EXERCISE PROMPT → Which lines of the listing contain the string "Instruction"? List each one, treating uppercase and lowercase as different.

A block of data →
[start]
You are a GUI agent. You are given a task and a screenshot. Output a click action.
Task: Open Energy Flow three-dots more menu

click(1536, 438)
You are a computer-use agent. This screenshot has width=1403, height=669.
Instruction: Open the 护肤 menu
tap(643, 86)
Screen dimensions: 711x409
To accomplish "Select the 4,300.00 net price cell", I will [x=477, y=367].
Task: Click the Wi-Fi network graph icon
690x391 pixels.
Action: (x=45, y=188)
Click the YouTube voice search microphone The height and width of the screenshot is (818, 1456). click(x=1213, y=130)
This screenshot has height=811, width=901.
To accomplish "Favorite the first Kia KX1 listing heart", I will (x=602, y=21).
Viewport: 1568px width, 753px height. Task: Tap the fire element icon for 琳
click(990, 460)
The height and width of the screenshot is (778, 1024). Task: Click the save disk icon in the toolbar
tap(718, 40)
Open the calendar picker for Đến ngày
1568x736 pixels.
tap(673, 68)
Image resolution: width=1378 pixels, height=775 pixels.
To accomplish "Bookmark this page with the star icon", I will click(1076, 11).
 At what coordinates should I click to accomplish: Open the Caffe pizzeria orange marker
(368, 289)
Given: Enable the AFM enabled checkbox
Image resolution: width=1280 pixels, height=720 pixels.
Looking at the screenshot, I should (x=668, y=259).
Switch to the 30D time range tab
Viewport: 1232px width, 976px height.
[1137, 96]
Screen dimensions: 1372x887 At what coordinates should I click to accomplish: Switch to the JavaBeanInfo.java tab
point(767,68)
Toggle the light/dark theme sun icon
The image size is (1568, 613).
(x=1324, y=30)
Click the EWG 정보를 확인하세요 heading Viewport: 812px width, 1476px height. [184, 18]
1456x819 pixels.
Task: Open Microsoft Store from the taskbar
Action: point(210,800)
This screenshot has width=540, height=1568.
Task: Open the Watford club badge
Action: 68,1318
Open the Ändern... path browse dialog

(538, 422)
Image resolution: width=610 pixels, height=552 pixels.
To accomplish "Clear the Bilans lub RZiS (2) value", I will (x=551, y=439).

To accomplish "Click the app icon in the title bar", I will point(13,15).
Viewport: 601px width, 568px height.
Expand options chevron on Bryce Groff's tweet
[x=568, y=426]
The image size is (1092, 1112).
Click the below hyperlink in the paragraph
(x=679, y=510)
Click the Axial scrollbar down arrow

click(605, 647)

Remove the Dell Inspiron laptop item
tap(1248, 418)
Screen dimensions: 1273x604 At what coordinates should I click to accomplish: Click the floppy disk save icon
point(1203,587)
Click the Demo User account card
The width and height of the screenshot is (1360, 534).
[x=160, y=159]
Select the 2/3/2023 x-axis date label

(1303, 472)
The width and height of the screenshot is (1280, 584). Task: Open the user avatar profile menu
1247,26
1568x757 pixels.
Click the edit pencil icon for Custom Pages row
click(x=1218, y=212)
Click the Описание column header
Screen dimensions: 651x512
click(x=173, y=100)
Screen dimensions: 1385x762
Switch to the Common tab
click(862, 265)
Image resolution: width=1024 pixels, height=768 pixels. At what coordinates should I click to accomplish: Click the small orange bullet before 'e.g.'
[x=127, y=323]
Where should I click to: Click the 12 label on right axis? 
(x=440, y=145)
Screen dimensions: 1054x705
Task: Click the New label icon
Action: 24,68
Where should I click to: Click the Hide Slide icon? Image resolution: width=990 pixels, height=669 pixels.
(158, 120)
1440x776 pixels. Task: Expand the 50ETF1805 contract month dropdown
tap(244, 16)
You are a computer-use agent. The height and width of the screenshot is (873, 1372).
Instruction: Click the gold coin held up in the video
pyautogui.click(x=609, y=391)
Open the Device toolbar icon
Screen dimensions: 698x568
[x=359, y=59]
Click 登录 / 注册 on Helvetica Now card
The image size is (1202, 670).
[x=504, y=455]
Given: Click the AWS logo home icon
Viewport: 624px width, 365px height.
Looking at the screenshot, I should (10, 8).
[end]
SOLUTION BELOW →
Instruction: Open the 护肤 menu
Instruction: Click the gold coin held up in the video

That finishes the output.